Disclamier: Naturally I am not J K Rowling who suddenly felt like submitting a fan fiction, therefore I own nothing.


Half of me

He turns over, knocking the pillow of the bed and his breath changes into the irregular sound of going from asleep to awake. His eyelids flutter, and the moment he becomes aware of that all of the swirling images that keeps waking him at night reshapes themselves into memories and it hits him again.

Fred is gone.

And it happens, again, as it does every morning. A huge black hole replaces his stomach, and it grows, swallows him, eats its way up his throat and blocks every word, and leaves his mind blank and empty. He has already run out of tears.

He's gone.

Since that day he has barely slept at all without the help of a sleeping potion, and even though they are supposed to erase dreams he still feels that he has seen twisted shapes and colours all night. And then he has to wake up, has to remember it all over again. He hates waking up. It's like he starts every day by vaguely wondering why he is feeling so uneasy, and then it takes a fraction of a second and then he knows. But there are still days when his first thought is to ask Fred if they got in any trouble the day before. Worse than usual that is. Those are the worst days.

I just want to sleep and never have to wake up again. Hurts too much to forget and remember over and over.

It just wasn't supposed to happen this way. They had always done everything together. And it was understood that if they were to go, they would go together. But they didn't. He is alone now. The Weasly-twins aren't twins anymore.

I will never talk to him again. Never laugh with him. Never make fun of people, never invent new bestselling products, never play quidditch, never make crazy plans with him again. Ever.

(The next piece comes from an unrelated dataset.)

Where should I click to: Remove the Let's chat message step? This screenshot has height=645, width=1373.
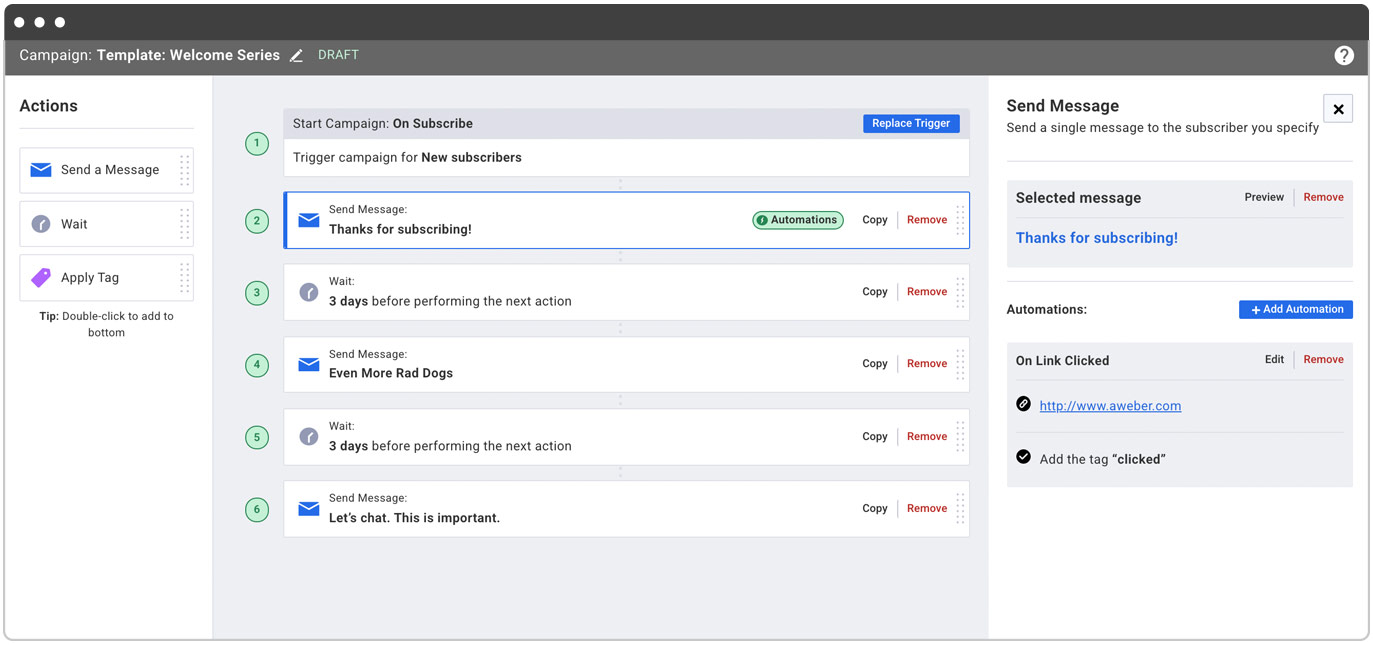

They had always understood each other. Always. Even before they could speak they had communicated, just between the two of them. And as they grew up, they developed a way of instinctively knowing exactly what the other was thinking, they could tell from the tiniest movement or change of voice what was going on in the others head. And both of them always had a million ideas, a thought half forming with one of them, quickly expressed and then continued by the other, jumping back and forth until neither of them new who had come up with what. They were a team, always working together, shielded by the mutual comfort of knowing the other as well as one self.

I know we killed You-Kno… Voldemort. I know that. But I would still revive him and make him headmaster at Hogwarts if I could only have Fred back.

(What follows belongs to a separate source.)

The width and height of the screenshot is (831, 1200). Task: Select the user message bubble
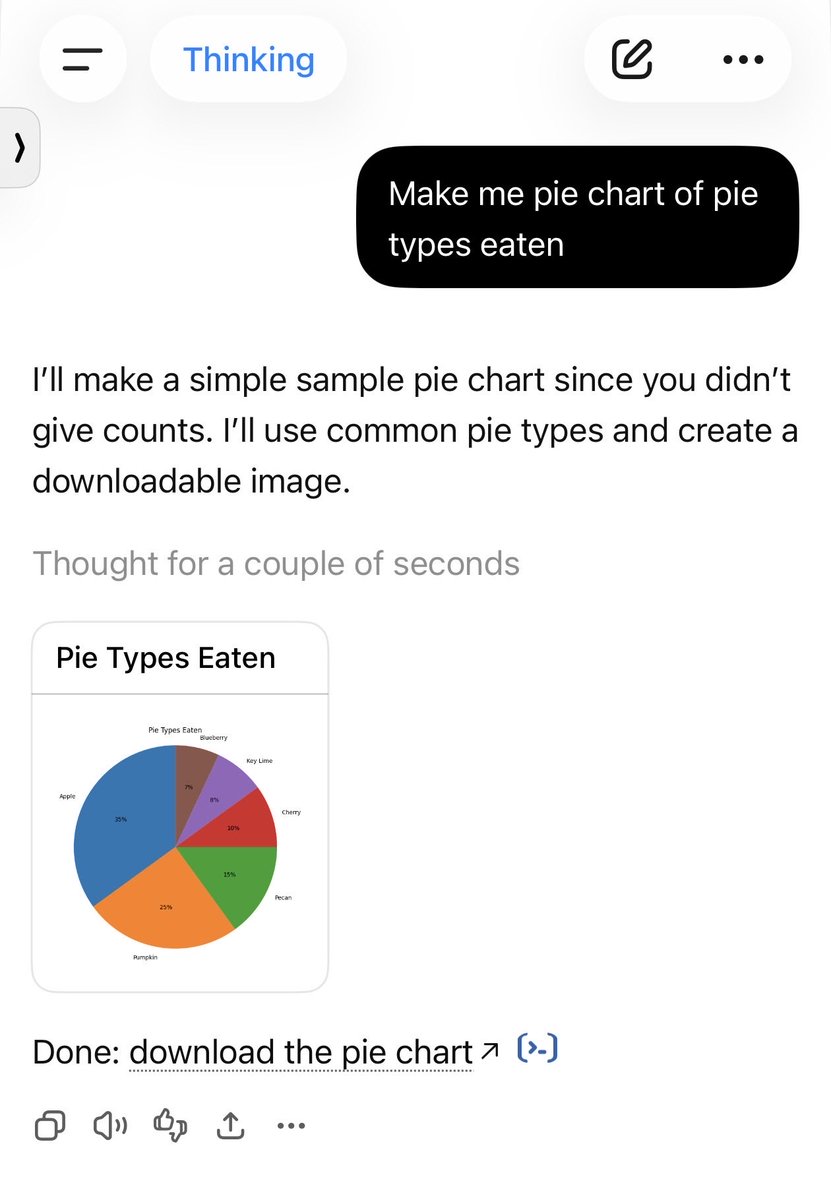[x=578, y=217]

He had never realized how much he took for granted. Having everyone he loved around him and safe for starters. Or how naïve he had been to think that it didn't matter what happened as long as they were fighting for what's right, that it was worth the risks and would be worth the possible sacrifices. Well, it probably will be worth it in the end. It had to be done, he can't argue that. And Fred would hate him for thinking like this. But the price they have paid is still almost too heavy to bear, and he honestly doesn't know what to do anymore. Fred doesn't have to sit around day after day in a room where everything, everything is a painful reminder of what he has lost.

But I don't know what he is sitting around, do I?

There isn't one thing in his life that he doesn't relate to his brother. Practically everything he owns they have bought together, two sets of the same things. (Even their wands, twelve and a half inches, dragon heartstring but slightly different woods, are basically the same for Christ's sake!) And somehow it seems like he has never done anything on his own, because Fred is present somewhere in every single memory.

Guess you never really know what you have before it's gone, huh?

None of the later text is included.